→ Task directions:
Search the entries for the word "card" and pull out each line that has it.

==========

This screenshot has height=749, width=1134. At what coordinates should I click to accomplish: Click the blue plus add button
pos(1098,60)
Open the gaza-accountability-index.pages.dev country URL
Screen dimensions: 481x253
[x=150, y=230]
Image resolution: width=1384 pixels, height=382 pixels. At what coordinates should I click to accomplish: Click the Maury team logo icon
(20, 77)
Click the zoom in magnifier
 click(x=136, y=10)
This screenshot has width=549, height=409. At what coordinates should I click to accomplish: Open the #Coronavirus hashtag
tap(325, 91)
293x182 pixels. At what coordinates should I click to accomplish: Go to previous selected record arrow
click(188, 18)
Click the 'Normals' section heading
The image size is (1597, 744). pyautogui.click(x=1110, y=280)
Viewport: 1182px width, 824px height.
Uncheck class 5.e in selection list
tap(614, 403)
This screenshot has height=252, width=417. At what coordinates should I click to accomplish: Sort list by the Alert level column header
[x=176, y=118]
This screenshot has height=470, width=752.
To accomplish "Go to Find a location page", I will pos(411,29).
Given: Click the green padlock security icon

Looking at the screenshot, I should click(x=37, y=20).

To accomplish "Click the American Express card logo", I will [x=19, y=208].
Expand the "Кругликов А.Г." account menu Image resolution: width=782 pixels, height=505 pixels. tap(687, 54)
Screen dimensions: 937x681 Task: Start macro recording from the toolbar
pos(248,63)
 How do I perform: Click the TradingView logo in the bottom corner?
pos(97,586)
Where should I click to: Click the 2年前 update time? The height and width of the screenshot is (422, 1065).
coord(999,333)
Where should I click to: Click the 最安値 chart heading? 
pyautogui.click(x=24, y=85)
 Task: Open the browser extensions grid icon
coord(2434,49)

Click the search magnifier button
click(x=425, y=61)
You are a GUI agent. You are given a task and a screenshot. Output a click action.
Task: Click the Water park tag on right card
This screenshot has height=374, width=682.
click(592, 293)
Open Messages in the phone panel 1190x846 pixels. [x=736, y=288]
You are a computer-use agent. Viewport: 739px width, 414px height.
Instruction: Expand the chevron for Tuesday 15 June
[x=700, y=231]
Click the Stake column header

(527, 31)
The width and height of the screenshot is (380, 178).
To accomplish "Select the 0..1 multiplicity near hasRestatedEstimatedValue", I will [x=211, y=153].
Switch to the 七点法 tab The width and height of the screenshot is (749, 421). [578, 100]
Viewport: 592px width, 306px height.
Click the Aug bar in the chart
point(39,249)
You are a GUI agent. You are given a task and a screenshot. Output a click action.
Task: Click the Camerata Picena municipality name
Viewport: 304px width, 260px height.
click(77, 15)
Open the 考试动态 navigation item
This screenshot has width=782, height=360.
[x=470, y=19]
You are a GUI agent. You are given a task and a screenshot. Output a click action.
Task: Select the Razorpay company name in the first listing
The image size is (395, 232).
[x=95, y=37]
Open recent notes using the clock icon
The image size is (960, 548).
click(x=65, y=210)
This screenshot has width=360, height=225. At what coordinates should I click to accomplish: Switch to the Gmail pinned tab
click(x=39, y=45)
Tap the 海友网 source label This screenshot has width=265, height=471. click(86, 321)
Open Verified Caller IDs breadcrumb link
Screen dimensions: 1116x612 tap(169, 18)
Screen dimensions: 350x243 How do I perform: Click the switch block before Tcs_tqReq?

==========

→ Solution below:
To accomplish "Click the American Express card logo", I will [x=19, y=208].
Task: Click the Water park tag on right card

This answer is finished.